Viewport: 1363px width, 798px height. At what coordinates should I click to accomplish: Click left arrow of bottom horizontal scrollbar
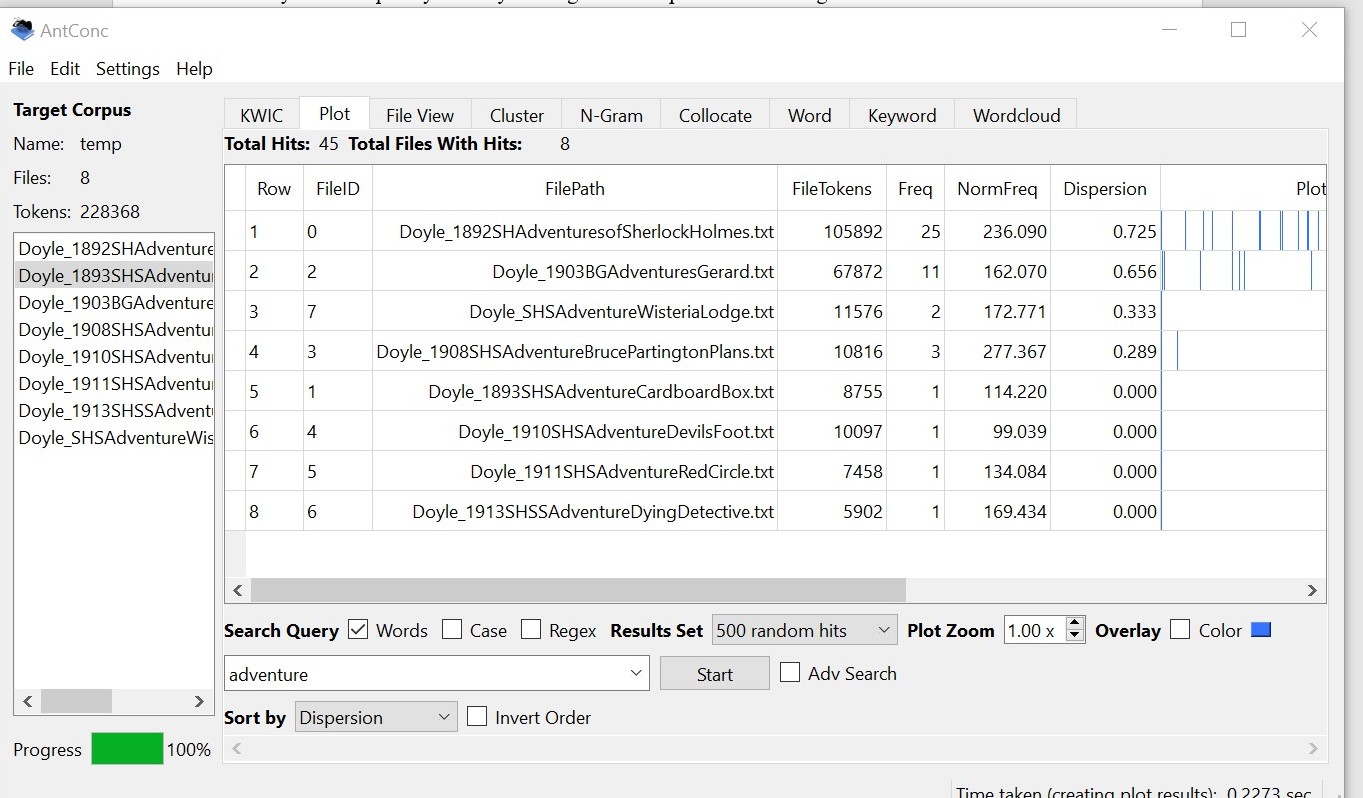pyautogui.click(x=236, y=748)
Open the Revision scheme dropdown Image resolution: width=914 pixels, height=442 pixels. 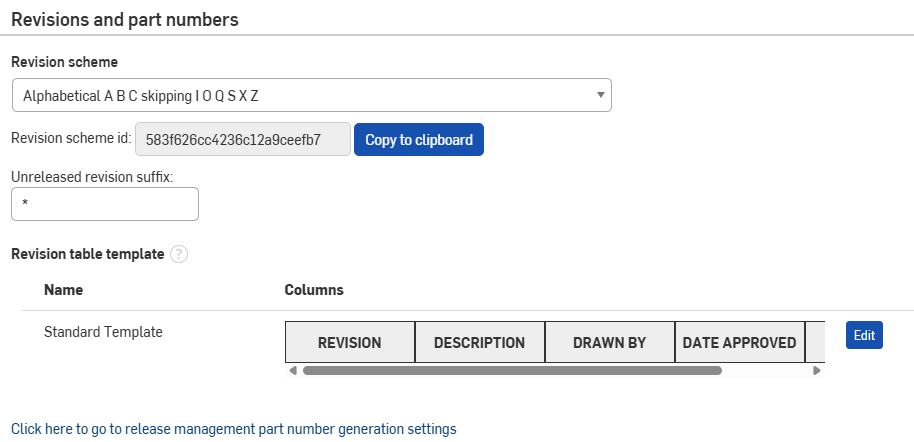point(310,95)
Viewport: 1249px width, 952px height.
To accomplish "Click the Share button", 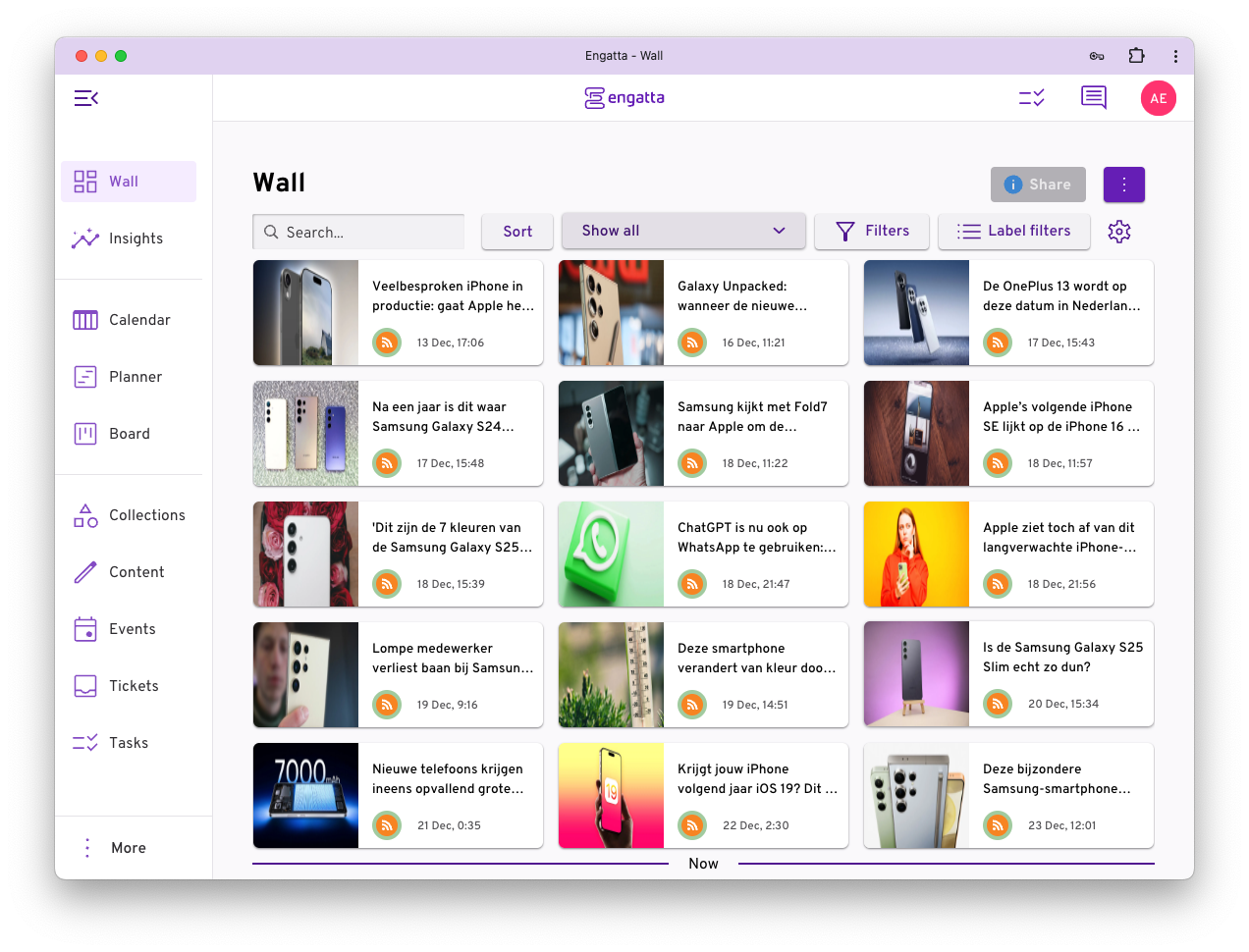I will pos(1038,185).
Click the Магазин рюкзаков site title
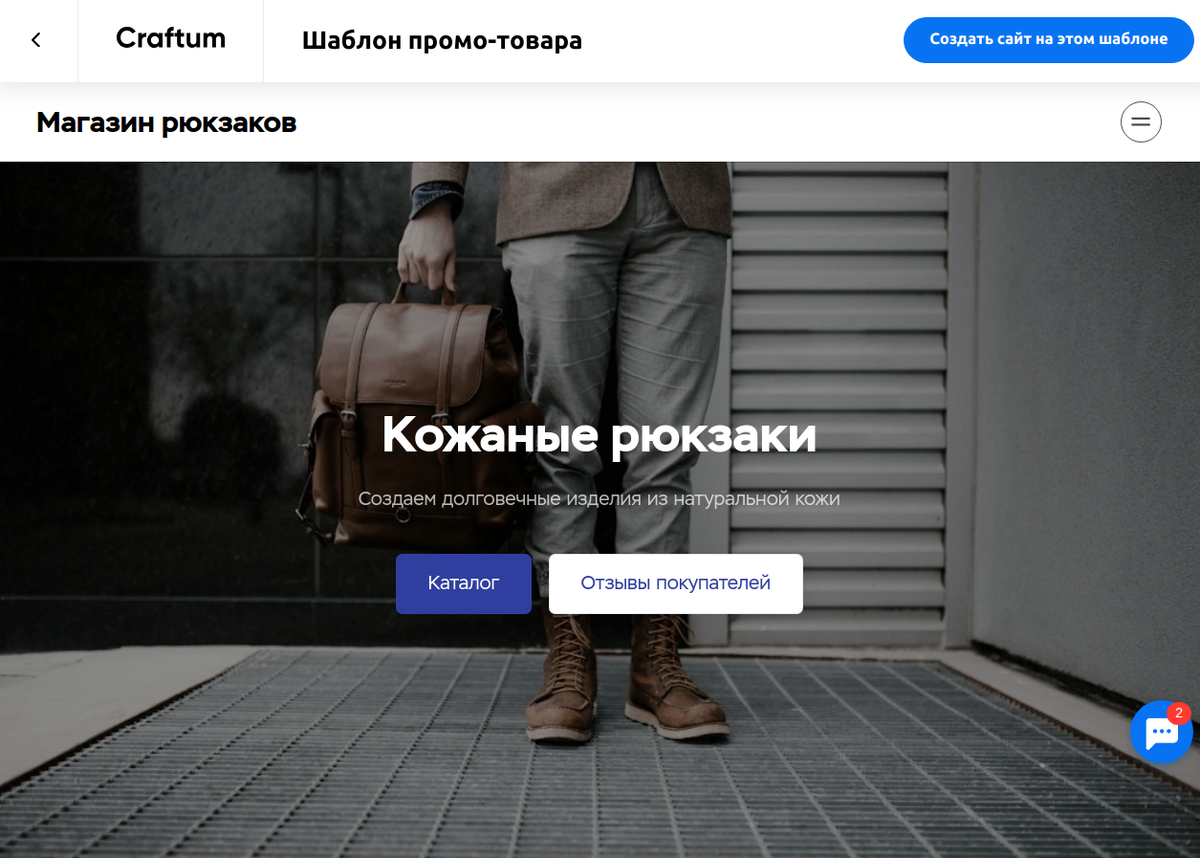The width and height of the screenshot is (1200, 858). (x=167, y=123)
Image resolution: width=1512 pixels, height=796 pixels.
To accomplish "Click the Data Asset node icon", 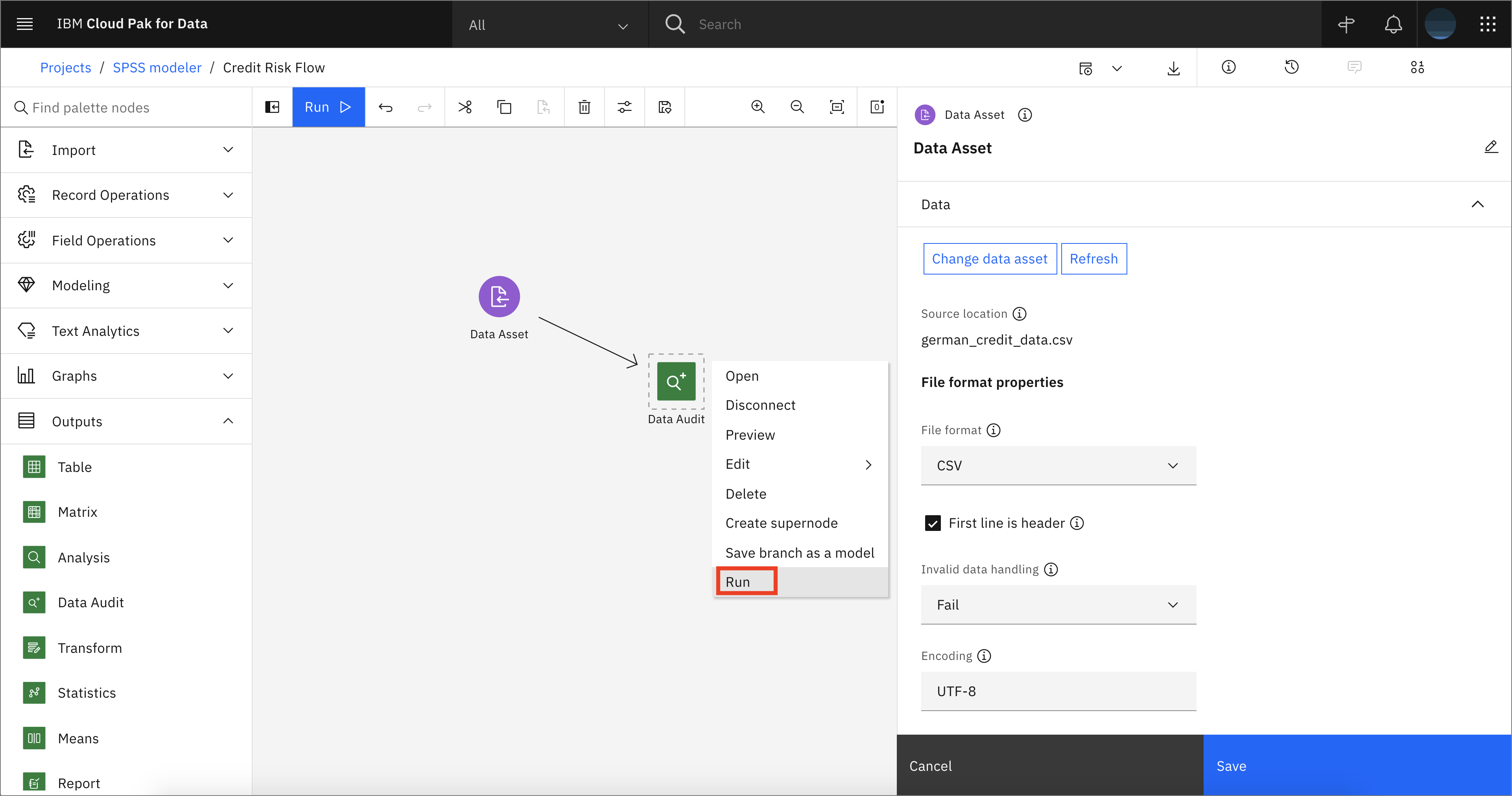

• About this exercise:
Leaving the pictures out, copy exactly the lines from the line that contains "Click the Магазин рюкзаков site title" to the last line of the data, both ends included.

• Final answer:
Click the Магазин рюкзаков site title
The width and height of the screenshot is (1200, 858). (x=167, y=123)
Image resolution: width=1512 pixels, height=796 pixels.
To accomplish "Click the Data Asset node icon", 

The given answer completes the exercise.